Au passage, on apprend que les porteurs du projet entendaient introduire des faux positifs dans les notifications adressées aux porteurs afin de limiter les risques de levée de pseudonymat en cas de tentative de fraude par une tierce partie. L’idée a été passée à la flamme par la commission : « cette mesure ne peut ni ne doit être mise en œuvre, dès lors qu’elle aurait pour conséquence d’alerter faussement des personnes n’ayant pas eu de contact à risques, et qui seraient dès lors encouragées à se soumettre à des mesures de confinement volontaire consistant en une restriction auto-imposée de leurs libertés individuelles ».
Sur un terrain plus technique, « la Commission estime nécessaire que des mesures soient mises en œuvre à la fois dans le serveur central et dans l’application pour éviter de pouvoir recréer un lien entre ces pseudonymes temporaires et des informations spécifiques au terminal liées à la technologie Bluetooth (comme le nom de l’équipement mobile ou son adresse MAC) permettant d’identifier les utilisateurs ». L’usage de l’algorithme 3DES est proscrit par le référentiel général de sécurité.
Les craintes de 300 chercheurs en cryptographie et sécurité informatique
Parallèlement, les craintes ne faiblissent pas. 300 chercheurs français en cryptographie et sécurité informatique ont ainsi publié une lettre ouverte pour alerter des risques ouverts par ce genre d’applications .
« Toutes ces applications induisent en fait des risques très importants quant au respect de la vie privée et des libertés individuelles. L'un d’entre eux est la surveillance de masse par des acteurs privés ou publics, contre laquelle l'Association Internationale de Recherche en Cryptologie (IACR) s'est engagée à travers la résolution de Copenhague. Cette surveillance de masse peut être effectuée via la collecte du graphe des interactions entre les individus, le graphe social ».
Ils plaident pour une transparence complète, une solide documentation, publique, et eux aussi un strict respect du RGPD. Et ce alors que le github.com Betagouv vient de disparaitre des cadrans.
15 recommandations du Conseil national du numérique
De son côté, le Conseil national du numérique, saisi par Cédric O le 14 avril, considère que Stop Covid ne pourra être qu’une brique d’une stratégie globale.
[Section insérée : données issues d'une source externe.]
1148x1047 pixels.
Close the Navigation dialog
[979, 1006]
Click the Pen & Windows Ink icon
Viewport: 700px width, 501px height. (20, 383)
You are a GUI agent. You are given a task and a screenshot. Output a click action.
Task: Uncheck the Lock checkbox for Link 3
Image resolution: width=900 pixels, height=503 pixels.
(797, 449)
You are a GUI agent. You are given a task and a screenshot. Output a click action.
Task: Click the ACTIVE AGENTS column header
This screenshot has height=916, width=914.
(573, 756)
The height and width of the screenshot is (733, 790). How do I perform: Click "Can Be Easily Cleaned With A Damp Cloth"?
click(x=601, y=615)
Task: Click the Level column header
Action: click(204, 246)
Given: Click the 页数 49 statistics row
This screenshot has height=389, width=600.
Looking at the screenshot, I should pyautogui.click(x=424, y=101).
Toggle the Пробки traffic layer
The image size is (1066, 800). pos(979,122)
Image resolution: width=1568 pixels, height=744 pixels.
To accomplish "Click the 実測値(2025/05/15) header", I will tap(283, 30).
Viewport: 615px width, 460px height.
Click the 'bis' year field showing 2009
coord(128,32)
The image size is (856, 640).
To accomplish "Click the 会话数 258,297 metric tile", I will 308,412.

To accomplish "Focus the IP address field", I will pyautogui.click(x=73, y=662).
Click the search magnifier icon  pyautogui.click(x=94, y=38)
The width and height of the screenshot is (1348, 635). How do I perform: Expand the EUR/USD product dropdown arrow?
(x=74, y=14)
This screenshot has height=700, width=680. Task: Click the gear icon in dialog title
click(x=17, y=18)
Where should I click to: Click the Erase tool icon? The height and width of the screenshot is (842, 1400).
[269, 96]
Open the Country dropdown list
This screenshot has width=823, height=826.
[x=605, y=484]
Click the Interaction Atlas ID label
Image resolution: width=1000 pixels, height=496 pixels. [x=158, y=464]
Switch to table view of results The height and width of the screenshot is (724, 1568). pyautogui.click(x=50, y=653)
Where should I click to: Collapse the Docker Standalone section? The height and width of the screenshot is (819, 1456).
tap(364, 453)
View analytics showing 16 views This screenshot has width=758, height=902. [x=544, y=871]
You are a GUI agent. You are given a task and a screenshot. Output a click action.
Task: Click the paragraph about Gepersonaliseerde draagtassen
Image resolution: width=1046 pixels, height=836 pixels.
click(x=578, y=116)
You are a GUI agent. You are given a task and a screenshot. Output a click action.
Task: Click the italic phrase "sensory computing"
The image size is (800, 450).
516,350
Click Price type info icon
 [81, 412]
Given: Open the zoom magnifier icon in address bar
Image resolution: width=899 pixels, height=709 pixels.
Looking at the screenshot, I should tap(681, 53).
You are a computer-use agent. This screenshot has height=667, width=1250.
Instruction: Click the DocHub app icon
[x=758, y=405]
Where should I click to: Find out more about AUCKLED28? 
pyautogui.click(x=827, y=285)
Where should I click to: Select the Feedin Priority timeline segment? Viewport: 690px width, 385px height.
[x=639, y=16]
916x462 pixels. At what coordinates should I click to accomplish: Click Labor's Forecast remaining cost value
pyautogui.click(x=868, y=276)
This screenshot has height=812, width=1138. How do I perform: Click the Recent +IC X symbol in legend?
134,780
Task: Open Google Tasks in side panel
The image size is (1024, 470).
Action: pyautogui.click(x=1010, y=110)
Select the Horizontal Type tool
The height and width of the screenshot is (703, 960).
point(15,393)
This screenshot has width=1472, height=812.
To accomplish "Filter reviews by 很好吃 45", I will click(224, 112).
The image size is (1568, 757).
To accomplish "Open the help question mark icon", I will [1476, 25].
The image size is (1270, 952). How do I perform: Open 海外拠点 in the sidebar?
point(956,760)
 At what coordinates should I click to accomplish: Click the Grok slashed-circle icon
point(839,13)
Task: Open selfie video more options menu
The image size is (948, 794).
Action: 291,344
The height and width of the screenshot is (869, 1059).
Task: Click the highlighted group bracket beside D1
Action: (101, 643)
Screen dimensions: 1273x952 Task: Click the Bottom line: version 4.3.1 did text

Dans son avis, il propose plusieurs pistes. Par exemple, pour qu’une personne puisse se déclarer positive au virus, un code pourrait être délivré par un laboratoire d’analyse médicale afin d’éviter les fausses déclarations de contamination.
Le document fait brièvement état des limitations existant sur le Bluetooth. « Pour que l’efficacité de l’application soit optimale, il faut qu’elle soit en mesure d’enregistrer le plus de contacts possible, malgré l’accès contraint aux fonctionnalités Bluetooth sur une part importante de smartphones, pour des raisons d’économie d’énergie et pour en éviter les mésusages. L’existence de cette limitation sur les iPhone a conduit le secrétaire d’État chargé du Numérique à demander publiquement à Apple de ne pas appliquer cette restriction à StopCOVID ». Sauf que comme l’a développé Baptiste Robert (Elliot Anderson sur Twitter) des restrictions similaires existent sur les appareils Android s’agissant des applications fonctionnant en arrière-plan.
L’avis du CNNUm contient en tout quinze recommandations qu’on retrouve pour partie dans la délibération CNIL, s’agissant par exemple de l’exigence d’un texte pour fixer les conditions de mise en œuvre du traitement. Il plaide aussi pour que l’application soit renommée en « AlerteCOVID » « pour ne pas lui faire porter de fausses promesses » ou encore pour la création d’un comité de pilotage composé de parlementaires, chercheurs et citoyens experts qui disposerait d’un pouvoir d’arrêt de l’application.